To Google, the most widely used search engine in the world, your keywords are your identity. Your company name, the names of your directors, and the list of important words it can glean by spidering your site define you. If Google can’t figure out who you are, then no one can find you online… and that will almost certainly be catastrophic to your business.
When someone is searching for you online they are almost always a customer. It is rare that you search for a business that you aren’t considering working with, or try to find a product you aren’t thinking of buying. This means that being found is a key step to closing a sale online.

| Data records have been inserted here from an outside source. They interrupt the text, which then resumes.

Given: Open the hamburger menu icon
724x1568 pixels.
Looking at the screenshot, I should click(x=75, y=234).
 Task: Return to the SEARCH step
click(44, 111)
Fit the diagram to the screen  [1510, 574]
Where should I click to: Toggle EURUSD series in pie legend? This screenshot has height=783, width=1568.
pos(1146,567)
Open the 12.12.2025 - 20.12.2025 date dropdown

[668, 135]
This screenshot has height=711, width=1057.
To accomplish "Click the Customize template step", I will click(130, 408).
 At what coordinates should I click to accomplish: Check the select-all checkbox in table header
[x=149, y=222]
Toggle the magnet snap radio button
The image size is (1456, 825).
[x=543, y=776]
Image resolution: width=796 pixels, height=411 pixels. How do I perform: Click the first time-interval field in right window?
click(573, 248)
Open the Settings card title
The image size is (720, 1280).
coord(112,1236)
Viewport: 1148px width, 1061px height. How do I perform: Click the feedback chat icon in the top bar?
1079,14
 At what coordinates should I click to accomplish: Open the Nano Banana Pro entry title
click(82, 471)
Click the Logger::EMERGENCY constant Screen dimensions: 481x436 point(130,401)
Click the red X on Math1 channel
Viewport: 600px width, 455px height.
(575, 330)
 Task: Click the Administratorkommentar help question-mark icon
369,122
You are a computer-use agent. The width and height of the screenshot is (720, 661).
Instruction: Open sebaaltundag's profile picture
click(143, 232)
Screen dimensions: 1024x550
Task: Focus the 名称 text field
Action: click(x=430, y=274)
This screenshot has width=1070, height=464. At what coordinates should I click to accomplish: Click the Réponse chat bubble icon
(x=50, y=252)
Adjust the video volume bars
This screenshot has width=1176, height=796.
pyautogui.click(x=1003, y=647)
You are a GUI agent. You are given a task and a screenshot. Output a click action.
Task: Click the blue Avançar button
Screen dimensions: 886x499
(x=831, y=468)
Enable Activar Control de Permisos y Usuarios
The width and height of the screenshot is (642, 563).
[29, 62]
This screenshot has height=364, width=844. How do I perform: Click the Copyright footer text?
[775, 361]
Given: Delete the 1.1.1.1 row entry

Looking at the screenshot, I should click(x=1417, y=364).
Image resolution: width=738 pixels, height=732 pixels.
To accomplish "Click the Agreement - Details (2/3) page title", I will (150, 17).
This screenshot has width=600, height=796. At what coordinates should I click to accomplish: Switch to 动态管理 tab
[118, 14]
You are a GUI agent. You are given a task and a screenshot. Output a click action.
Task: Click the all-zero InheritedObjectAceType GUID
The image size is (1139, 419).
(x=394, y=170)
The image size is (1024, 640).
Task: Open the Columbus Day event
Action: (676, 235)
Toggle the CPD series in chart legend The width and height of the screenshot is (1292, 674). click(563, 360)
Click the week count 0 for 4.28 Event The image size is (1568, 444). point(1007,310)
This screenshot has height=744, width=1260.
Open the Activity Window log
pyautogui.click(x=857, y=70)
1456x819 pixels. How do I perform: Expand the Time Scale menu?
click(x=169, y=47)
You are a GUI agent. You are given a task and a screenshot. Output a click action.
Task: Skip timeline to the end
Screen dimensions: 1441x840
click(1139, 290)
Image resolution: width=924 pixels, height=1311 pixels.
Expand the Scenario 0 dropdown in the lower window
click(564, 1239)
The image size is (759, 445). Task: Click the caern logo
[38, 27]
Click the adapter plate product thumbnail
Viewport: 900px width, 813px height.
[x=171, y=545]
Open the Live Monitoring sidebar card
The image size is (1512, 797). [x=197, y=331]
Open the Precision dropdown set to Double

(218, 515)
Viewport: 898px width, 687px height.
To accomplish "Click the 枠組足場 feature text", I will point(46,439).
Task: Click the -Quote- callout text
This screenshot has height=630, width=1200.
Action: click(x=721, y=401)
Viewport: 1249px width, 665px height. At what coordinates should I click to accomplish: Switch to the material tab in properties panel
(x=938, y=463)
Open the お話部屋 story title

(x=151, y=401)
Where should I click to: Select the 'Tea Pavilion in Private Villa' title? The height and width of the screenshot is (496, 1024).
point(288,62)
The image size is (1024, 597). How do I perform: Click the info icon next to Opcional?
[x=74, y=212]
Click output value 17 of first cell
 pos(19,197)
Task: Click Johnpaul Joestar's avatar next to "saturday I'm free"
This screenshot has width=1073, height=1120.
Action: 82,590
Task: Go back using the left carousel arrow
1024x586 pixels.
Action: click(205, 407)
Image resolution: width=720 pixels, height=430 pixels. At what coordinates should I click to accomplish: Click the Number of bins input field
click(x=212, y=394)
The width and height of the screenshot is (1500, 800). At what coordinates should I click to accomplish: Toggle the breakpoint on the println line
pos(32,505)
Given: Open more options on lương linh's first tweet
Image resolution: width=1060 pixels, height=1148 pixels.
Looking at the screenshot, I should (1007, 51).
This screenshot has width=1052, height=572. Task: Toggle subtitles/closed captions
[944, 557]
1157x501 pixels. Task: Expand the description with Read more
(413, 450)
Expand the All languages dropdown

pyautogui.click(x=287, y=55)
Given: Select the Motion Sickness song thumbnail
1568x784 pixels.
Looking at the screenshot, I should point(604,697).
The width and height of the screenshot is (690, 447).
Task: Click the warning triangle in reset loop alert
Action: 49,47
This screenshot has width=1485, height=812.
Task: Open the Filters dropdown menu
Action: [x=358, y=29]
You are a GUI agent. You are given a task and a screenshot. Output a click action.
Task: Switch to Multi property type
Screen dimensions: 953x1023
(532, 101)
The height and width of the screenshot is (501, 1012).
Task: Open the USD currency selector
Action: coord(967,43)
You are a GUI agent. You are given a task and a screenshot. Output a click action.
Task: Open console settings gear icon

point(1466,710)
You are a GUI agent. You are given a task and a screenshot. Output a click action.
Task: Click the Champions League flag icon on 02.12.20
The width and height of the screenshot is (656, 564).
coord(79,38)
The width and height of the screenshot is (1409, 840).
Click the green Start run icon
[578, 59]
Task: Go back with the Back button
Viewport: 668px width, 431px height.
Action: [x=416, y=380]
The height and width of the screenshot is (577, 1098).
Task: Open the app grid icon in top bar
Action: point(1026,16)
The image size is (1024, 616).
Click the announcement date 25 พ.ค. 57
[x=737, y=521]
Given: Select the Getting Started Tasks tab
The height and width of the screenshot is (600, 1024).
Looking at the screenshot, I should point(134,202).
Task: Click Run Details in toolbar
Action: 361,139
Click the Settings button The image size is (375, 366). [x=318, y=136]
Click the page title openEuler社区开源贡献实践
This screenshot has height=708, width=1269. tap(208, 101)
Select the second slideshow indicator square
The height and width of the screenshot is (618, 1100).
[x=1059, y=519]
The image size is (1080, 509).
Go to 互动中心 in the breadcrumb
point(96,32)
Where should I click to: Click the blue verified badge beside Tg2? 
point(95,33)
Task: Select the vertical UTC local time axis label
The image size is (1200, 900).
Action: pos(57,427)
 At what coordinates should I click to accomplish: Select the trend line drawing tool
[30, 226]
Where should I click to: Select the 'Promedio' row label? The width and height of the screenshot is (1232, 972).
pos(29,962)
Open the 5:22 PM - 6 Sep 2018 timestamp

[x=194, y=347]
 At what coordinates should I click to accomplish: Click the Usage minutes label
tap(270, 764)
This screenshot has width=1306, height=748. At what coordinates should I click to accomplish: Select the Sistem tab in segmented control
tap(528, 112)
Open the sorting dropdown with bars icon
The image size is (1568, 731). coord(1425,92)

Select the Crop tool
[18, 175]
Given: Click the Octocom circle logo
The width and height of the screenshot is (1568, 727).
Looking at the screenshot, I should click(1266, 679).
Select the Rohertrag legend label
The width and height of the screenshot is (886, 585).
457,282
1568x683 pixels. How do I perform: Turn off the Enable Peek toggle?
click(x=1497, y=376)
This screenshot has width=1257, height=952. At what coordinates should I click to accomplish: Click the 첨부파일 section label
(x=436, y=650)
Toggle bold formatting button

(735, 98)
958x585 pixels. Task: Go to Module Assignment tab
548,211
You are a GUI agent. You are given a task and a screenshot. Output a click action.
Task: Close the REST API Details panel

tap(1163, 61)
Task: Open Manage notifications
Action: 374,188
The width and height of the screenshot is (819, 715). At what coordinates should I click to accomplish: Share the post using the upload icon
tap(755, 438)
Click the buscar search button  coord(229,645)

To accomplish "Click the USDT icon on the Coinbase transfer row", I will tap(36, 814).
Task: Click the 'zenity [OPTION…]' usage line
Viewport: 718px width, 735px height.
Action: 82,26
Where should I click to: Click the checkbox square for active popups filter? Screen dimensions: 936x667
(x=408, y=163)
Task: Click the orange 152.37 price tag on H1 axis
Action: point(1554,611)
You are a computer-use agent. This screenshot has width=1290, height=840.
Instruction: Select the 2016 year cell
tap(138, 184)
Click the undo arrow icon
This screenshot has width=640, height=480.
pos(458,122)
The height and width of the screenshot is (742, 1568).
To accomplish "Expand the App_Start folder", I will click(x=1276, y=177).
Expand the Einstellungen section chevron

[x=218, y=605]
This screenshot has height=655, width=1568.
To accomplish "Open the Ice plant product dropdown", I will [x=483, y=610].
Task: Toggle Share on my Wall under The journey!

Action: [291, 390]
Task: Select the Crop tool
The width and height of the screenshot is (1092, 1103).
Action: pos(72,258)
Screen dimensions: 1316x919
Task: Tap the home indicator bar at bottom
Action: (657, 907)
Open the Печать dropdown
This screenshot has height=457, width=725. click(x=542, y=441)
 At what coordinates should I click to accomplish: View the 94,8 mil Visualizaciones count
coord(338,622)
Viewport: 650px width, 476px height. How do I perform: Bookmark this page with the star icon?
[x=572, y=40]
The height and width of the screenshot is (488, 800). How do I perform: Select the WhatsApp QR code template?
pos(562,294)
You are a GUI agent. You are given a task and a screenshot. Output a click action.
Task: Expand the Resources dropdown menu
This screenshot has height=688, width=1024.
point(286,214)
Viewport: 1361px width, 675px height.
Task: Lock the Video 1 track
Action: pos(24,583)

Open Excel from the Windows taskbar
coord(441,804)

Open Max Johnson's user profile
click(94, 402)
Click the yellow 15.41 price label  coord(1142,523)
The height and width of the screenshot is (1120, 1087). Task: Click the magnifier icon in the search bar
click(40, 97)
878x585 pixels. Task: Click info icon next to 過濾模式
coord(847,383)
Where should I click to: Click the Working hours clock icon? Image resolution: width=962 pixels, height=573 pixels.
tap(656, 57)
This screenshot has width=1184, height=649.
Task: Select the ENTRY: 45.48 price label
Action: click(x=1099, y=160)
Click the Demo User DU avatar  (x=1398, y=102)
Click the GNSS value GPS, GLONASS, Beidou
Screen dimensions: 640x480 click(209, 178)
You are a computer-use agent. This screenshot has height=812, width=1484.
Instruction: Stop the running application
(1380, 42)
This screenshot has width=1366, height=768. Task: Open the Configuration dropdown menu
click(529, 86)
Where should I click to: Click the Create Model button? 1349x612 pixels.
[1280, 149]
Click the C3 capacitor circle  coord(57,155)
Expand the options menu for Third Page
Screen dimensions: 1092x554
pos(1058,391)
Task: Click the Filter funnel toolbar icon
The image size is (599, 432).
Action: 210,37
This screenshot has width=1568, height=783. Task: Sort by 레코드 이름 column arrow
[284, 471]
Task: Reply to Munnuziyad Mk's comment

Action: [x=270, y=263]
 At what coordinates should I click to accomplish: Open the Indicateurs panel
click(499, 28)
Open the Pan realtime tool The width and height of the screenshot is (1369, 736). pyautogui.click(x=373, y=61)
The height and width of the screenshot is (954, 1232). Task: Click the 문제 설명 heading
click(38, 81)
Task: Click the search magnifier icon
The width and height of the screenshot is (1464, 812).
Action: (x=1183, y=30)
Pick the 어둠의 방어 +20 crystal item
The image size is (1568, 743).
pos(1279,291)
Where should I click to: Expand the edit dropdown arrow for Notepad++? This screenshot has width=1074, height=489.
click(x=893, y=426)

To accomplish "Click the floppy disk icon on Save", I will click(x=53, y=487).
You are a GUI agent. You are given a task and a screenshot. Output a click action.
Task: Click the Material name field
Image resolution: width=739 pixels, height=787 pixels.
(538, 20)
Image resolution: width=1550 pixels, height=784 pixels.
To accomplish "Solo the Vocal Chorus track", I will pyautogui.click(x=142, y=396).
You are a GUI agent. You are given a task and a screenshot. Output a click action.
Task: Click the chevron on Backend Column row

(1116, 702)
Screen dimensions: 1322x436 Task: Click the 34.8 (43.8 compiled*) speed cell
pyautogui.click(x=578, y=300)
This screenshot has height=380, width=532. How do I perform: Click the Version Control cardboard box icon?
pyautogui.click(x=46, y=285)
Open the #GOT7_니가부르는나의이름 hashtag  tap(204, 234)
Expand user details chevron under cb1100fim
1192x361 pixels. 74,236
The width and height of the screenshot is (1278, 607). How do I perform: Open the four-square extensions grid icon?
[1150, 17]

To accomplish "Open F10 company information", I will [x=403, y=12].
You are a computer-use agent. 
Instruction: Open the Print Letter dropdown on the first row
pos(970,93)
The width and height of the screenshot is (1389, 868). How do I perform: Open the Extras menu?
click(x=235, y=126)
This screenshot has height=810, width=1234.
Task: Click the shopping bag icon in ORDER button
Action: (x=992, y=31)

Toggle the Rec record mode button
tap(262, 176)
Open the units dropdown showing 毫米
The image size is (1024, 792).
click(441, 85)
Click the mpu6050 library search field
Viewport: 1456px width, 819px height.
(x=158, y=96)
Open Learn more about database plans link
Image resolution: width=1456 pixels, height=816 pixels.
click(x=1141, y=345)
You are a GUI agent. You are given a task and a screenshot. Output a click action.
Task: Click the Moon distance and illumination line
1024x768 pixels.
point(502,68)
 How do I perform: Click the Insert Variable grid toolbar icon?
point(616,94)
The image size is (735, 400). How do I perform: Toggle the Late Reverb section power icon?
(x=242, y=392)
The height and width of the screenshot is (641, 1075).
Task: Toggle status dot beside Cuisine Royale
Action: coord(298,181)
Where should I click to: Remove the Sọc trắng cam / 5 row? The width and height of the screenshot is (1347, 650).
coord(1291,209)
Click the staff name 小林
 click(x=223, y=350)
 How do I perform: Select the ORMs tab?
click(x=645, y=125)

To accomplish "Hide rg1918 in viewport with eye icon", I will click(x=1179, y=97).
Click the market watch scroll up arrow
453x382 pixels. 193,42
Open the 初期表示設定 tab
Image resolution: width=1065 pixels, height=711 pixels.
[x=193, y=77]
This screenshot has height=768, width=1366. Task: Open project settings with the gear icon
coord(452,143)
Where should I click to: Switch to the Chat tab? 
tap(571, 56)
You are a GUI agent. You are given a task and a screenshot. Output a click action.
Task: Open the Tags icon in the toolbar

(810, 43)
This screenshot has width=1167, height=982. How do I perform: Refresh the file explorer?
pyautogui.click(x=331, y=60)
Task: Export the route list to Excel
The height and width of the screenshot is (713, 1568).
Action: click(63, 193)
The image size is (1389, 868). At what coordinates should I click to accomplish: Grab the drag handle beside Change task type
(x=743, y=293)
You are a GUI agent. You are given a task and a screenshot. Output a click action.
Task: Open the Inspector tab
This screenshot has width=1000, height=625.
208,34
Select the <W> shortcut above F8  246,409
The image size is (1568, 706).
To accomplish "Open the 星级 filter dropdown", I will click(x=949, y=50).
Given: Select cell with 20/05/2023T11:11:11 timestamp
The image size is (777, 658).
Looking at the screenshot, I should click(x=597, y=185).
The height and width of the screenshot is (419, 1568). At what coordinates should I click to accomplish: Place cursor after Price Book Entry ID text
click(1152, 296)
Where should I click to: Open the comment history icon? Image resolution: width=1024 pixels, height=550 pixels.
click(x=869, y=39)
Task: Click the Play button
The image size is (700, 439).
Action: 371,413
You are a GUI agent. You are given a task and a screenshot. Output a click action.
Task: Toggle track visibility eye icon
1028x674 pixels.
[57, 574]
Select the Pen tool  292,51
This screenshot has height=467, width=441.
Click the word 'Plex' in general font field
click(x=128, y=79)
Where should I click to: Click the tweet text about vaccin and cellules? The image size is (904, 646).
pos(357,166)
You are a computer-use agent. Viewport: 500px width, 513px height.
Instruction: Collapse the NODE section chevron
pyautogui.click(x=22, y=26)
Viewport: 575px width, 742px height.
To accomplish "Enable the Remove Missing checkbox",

Not all keywords are created equal. You want to choose the keywords that are:
- Most important to your customers
- Allow you to be found by those most likely to buy
- Ensure that those who already know you or your business can find you easily
If there are thousands of plumbers in London, how can you differentiate your plumbing business online so it is found first by most searchers. You choose the right keywords, buy the right domain, and build your site around what you know is most important to your target market.
There are a wide variety of tools online, many created by Google, that will help you to find out what your customers are searching for. You can use them to understand when they look for you, why they look for you, and what they want you to deliver when they finally find you. This kind of insight into your consumer behaviour is the kind of thing large companies used to try to and capture with focus groups. This kind of insight is now available to you online if you know how to find it. You can discover what your customer is looking for when they search for you. You can discover what kind of promise they want.
“One of the most important things you can learn from this bootcamp is that the entire Internet is a database.”
Data goes into the database day in and day out. You can query that database and you can use the information you discover to funnel customers to your business. It is a cognitive shift you must make to thrive on and off line.
You can’t really change what customers want in the aggregate. You can’t correct their behaviour and make them search more rationally, buy more cleverly, choose more wisely. But you can learn to understand their behaviour better, and communicate with them more effectively.
Small business can punch through the web to their customers with tight targeting of their keywords, and by shaping their appeal to give customers what they think they want.